===== Data under study
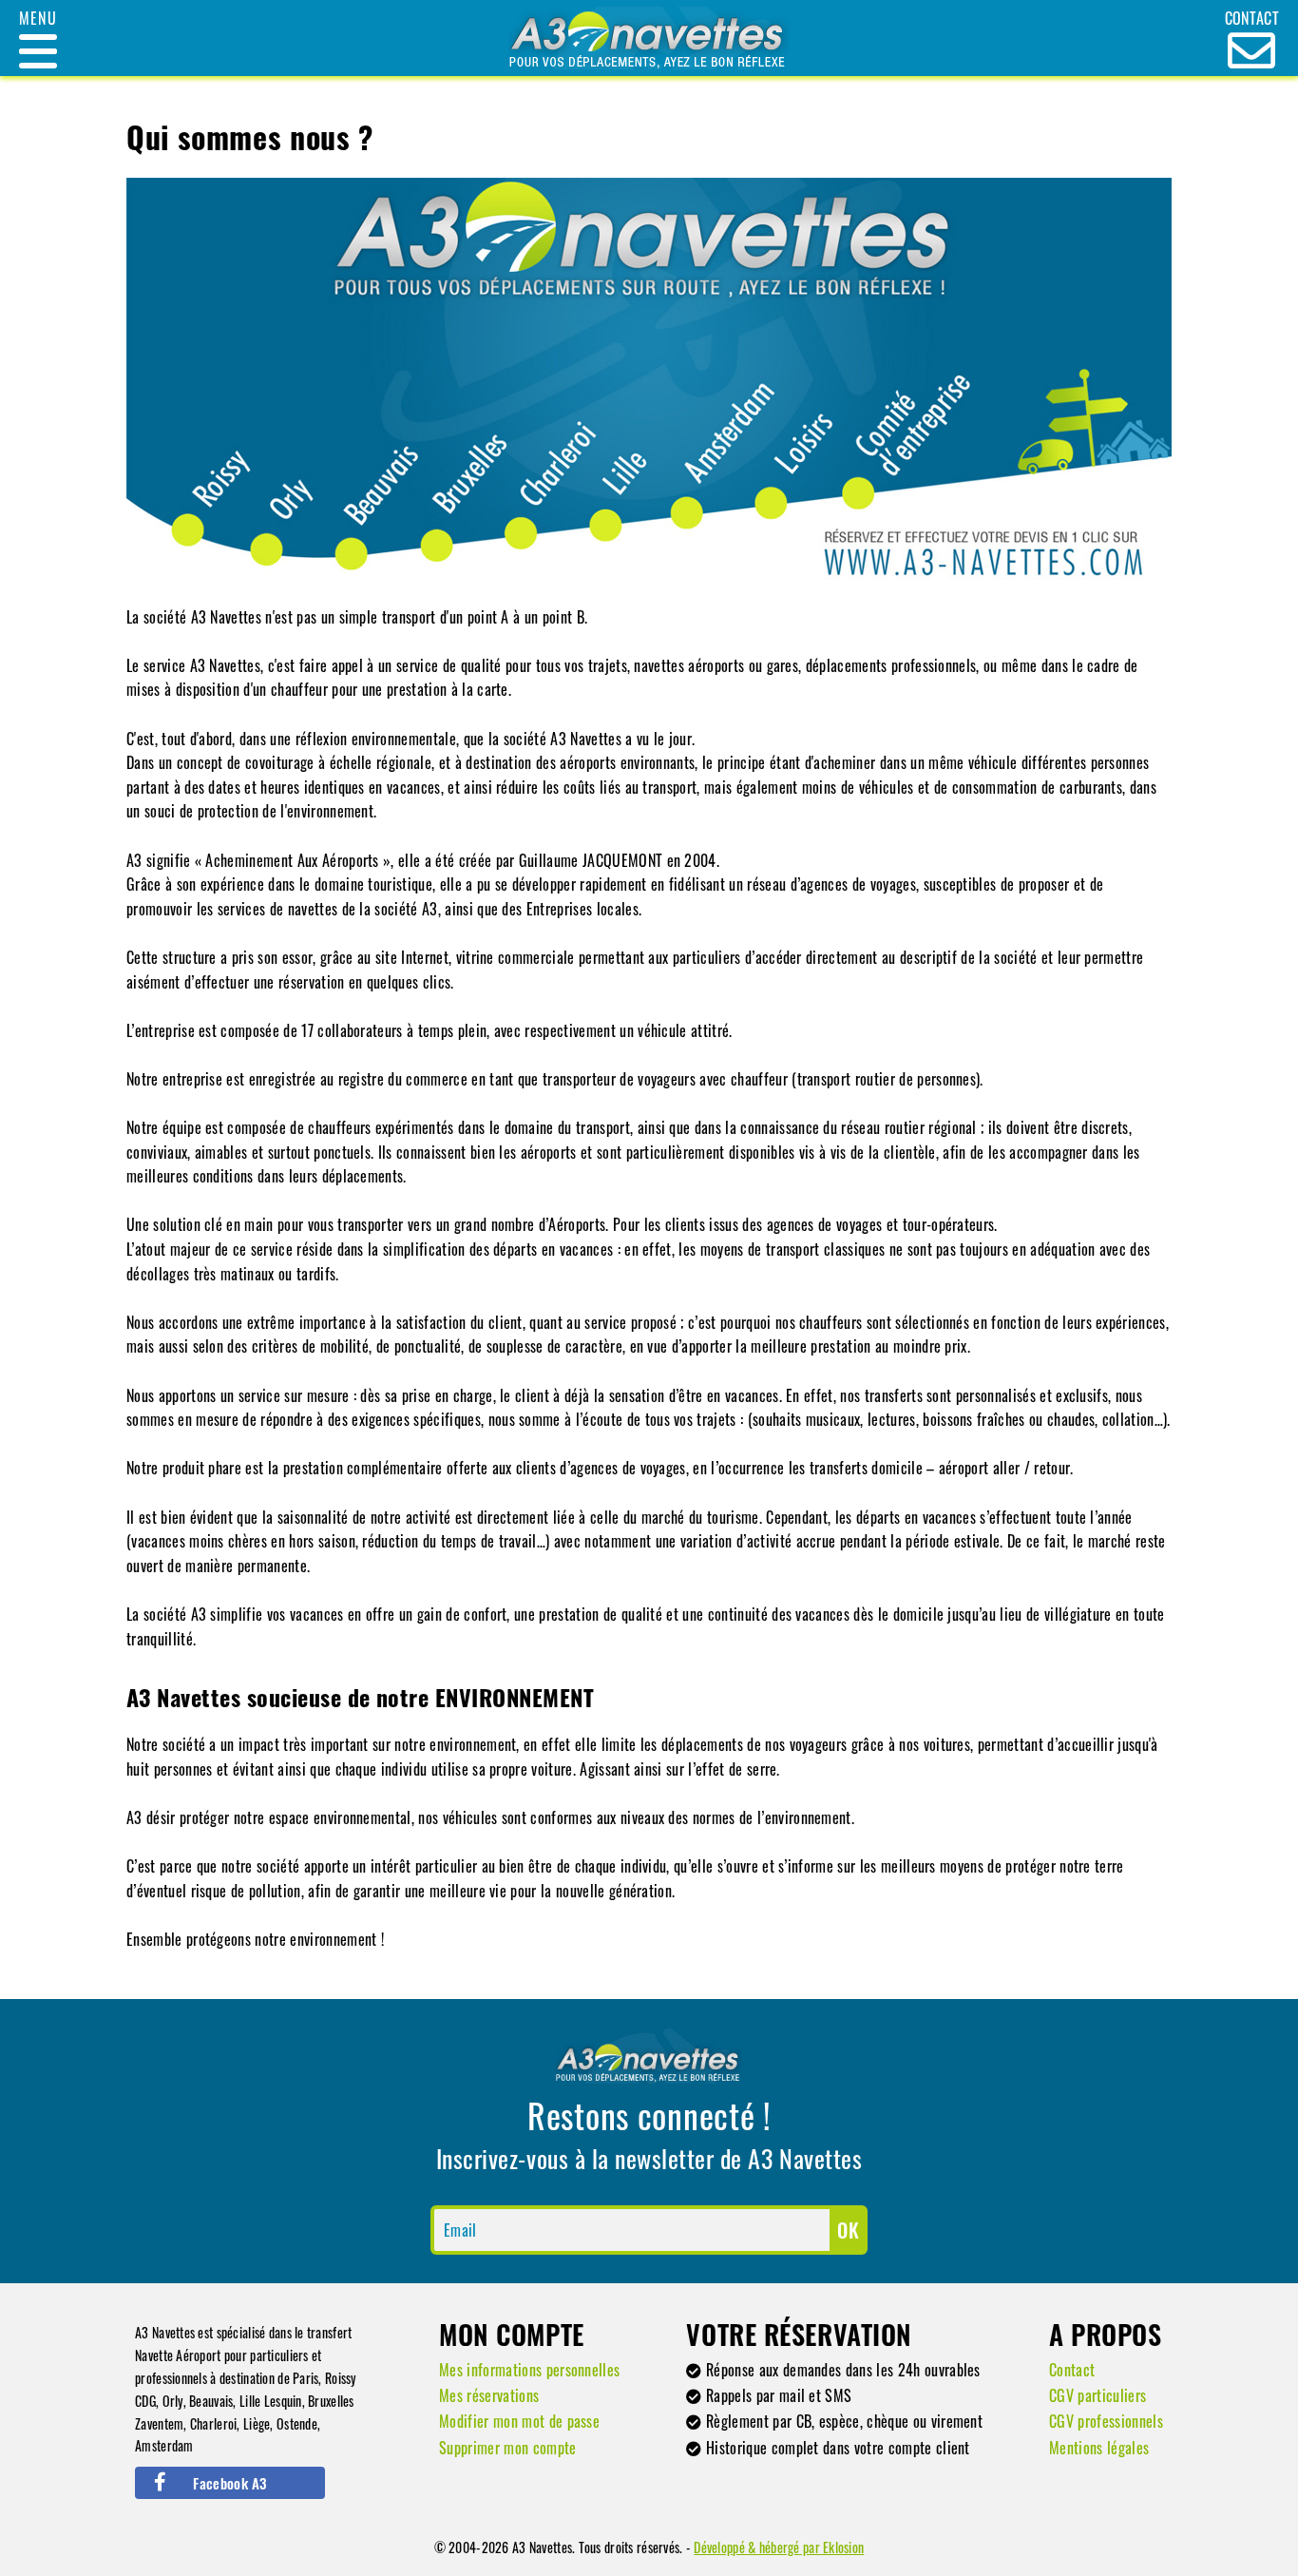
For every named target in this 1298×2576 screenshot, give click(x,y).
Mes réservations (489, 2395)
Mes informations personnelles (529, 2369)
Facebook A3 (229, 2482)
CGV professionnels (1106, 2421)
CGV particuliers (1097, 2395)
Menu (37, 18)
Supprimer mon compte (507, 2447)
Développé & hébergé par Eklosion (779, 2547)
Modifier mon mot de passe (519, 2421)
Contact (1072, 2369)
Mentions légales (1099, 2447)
==========
Only the text of the listing above should be copied, exactly and with pictures left out.

For every named target in this 1298×2576 screenshot, give click(x,y).
Mes réservations (489, 2395)
Mes informations personnelles (529, 2369)
Facebook A3 (229, 2482)
CGV professionnels (1106, 2421)
CGV particuliers (1097, 2395)
Menu (37, 18)
Supprimer mon compte (507, 2447)
Développé & hébergé par Eklosion (779, 2547)
Modifier mon mot de passe (519, 2421)
Contact (1072, 2369)
Mentions légales (1099, 2447)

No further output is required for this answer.